*Source material*
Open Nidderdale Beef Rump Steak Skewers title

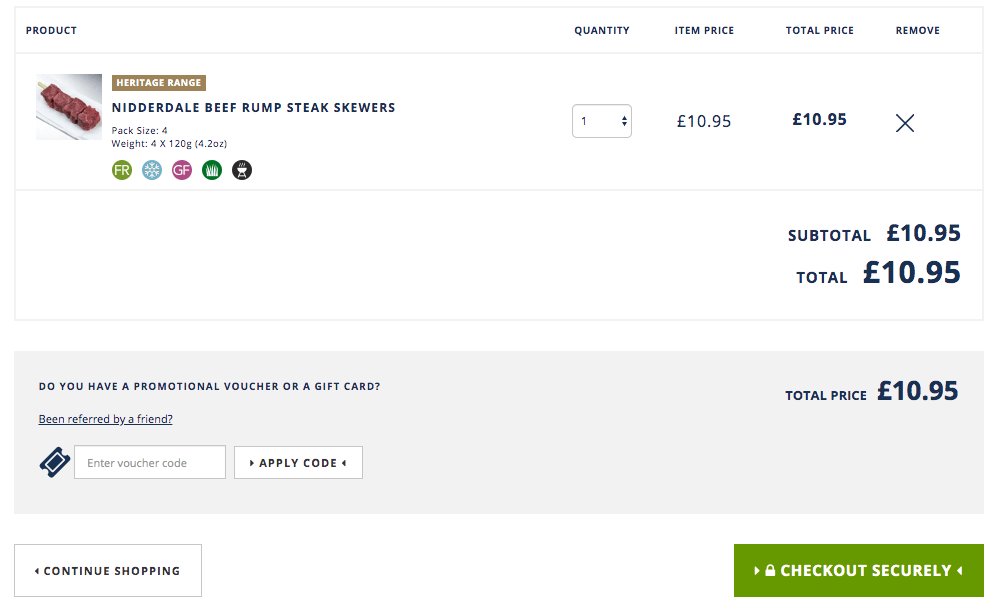click(254, 108)
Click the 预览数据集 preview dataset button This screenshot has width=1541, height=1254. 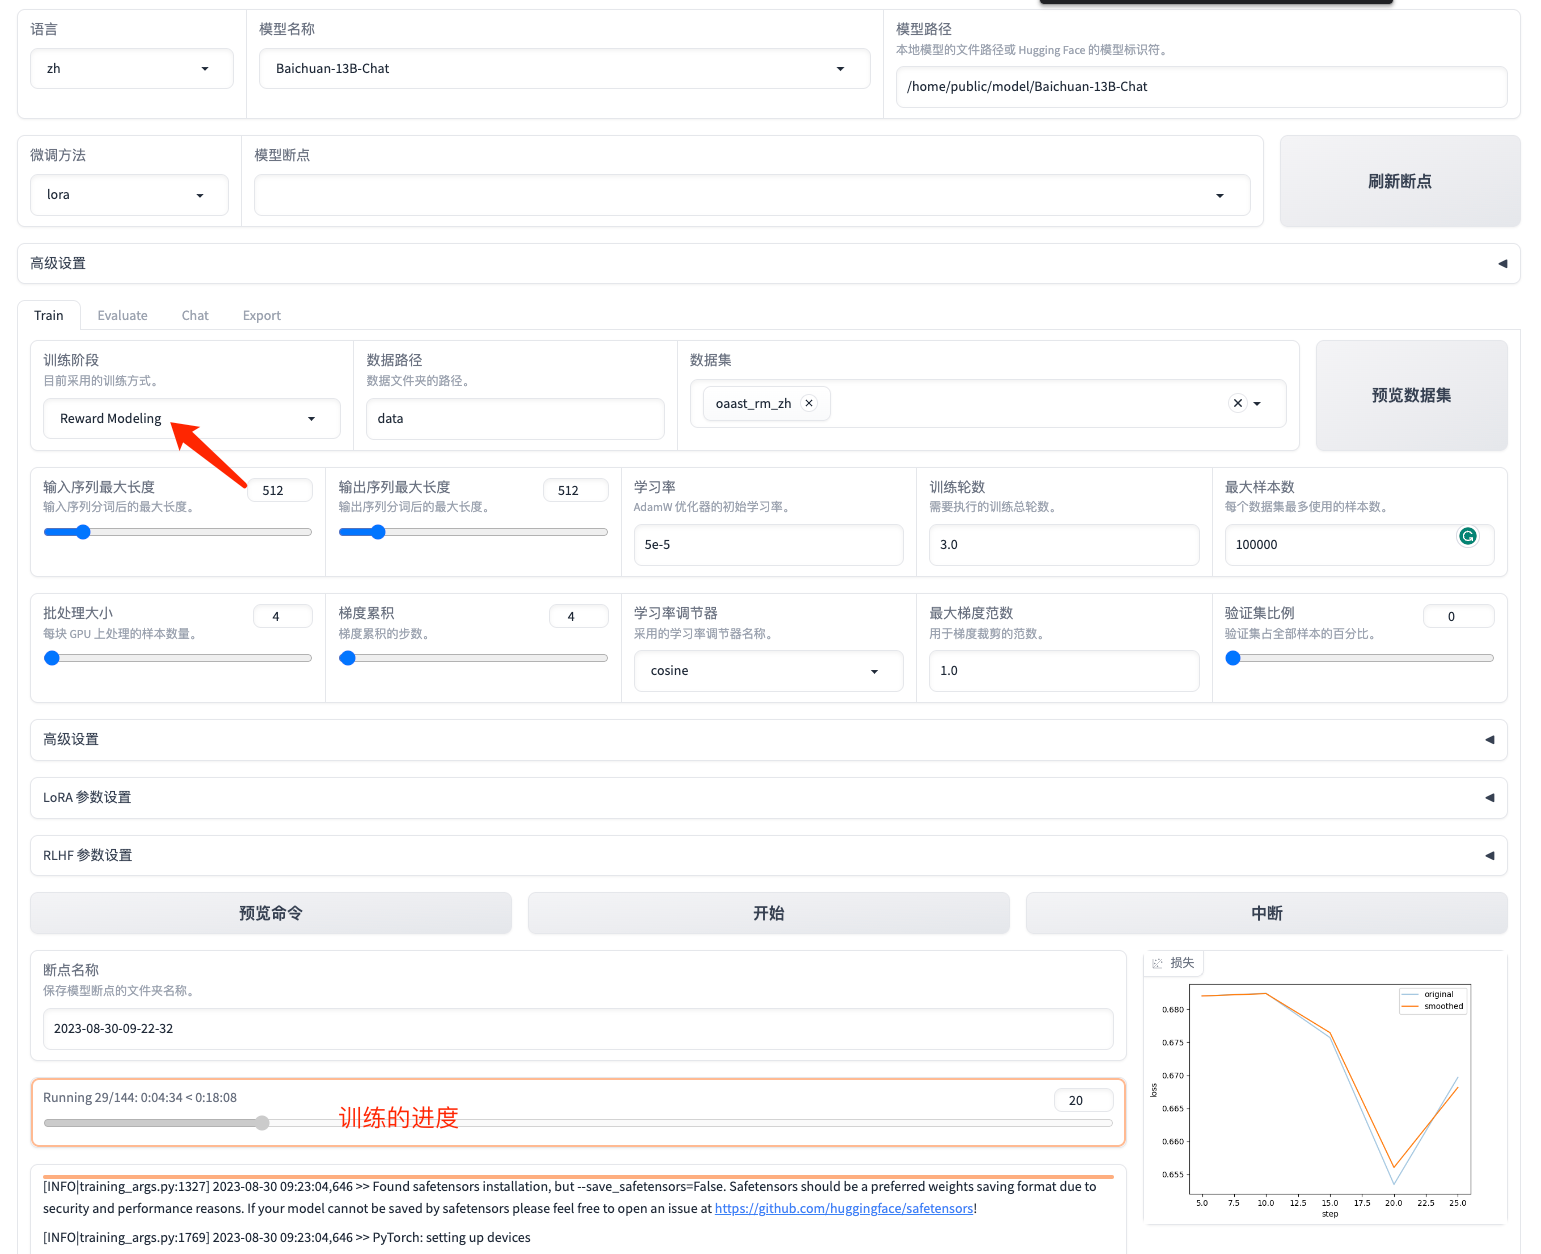(x=1411, y=396)
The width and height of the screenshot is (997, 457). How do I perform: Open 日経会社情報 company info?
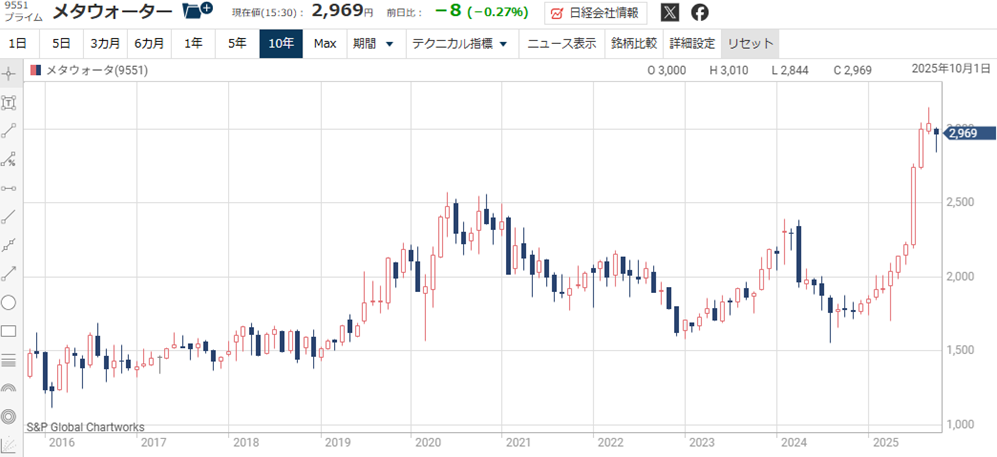tap(595, 13)
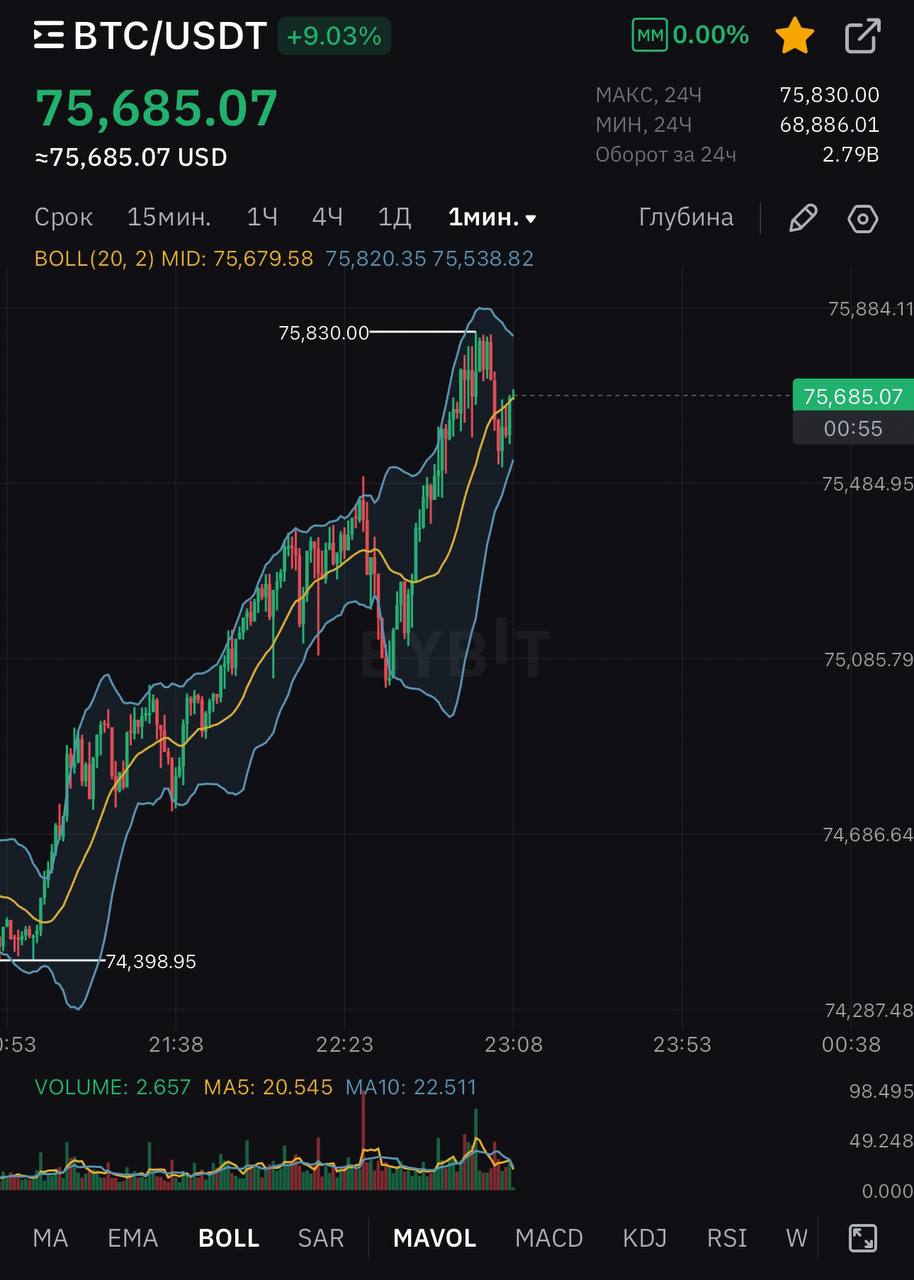Open the trading pair list menu icon

[x=49, y=36]
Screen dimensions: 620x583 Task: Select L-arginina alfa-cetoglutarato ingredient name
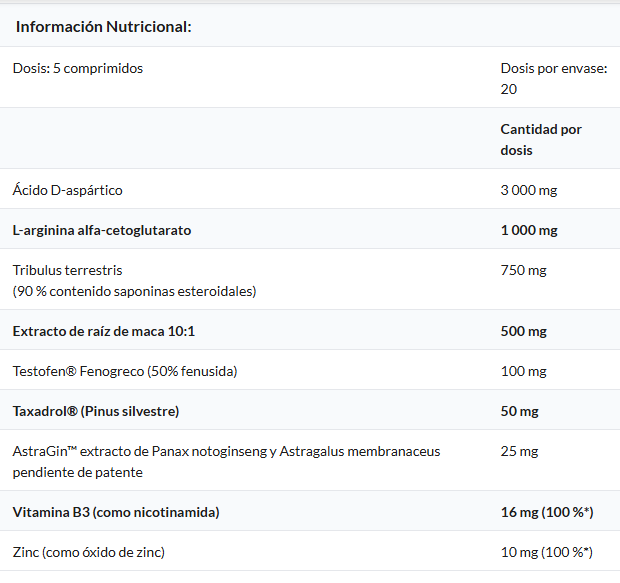coord(102,230)

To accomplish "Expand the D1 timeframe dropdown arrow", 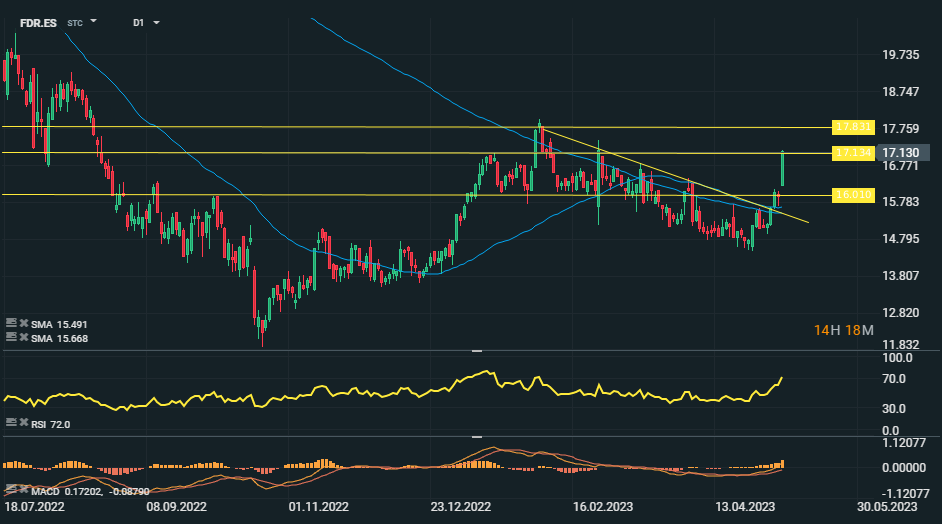I will pos(156,23).
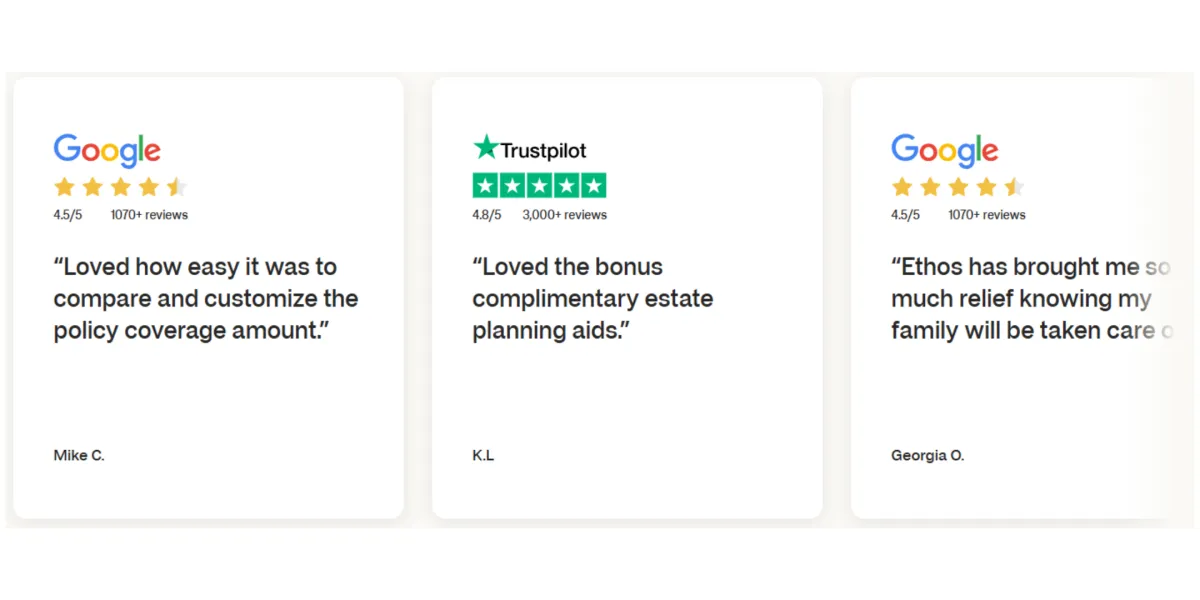Click the reviewer name Mike C.
This screenshot has width=1200, height=600.
point(79,455)
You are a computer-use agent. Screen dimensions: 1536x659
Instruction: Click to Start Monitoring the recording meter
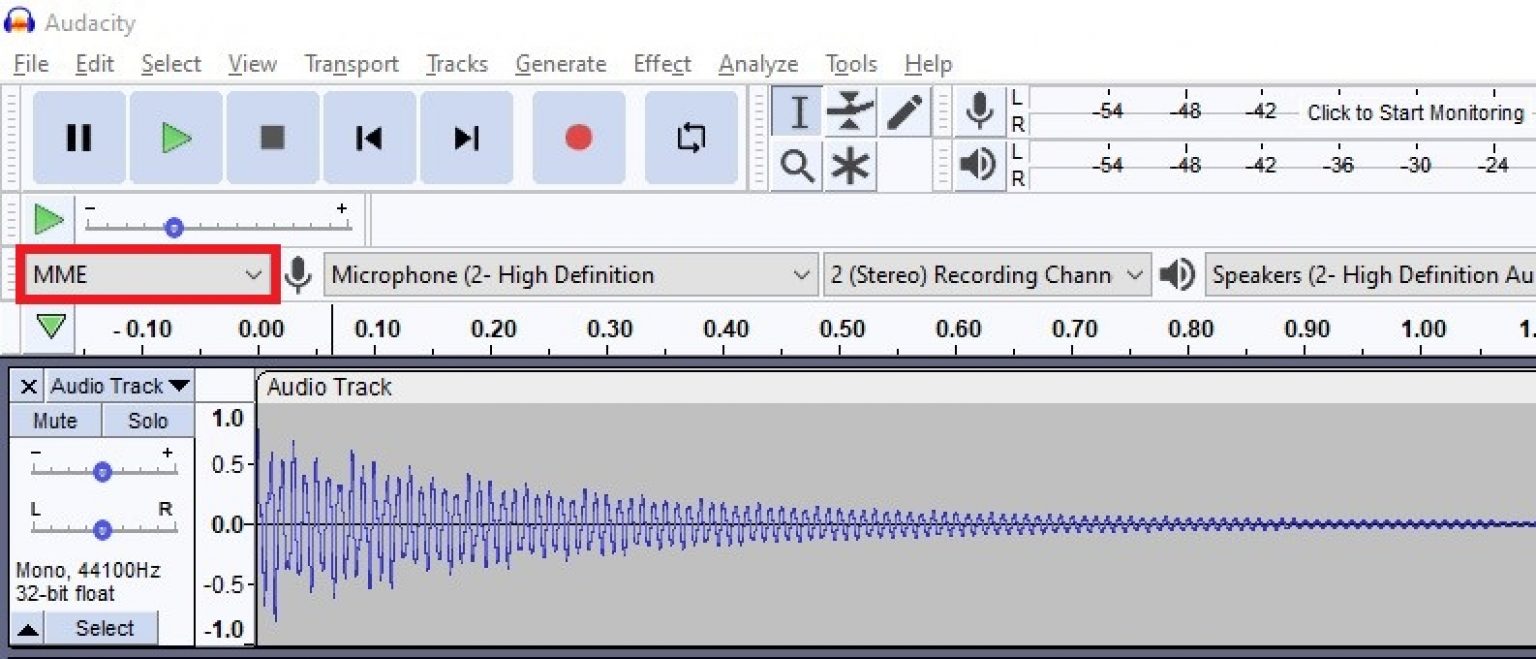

*What this task involves*
All lines from the one containing "You are a computer-use" to the end of the entries should appear in the output exactly as written, with no pictures.

*Response area*
You are a computer-use agent. Screen dimensions: 1536x659
Instruction: Click to Start Monitoring the recording meter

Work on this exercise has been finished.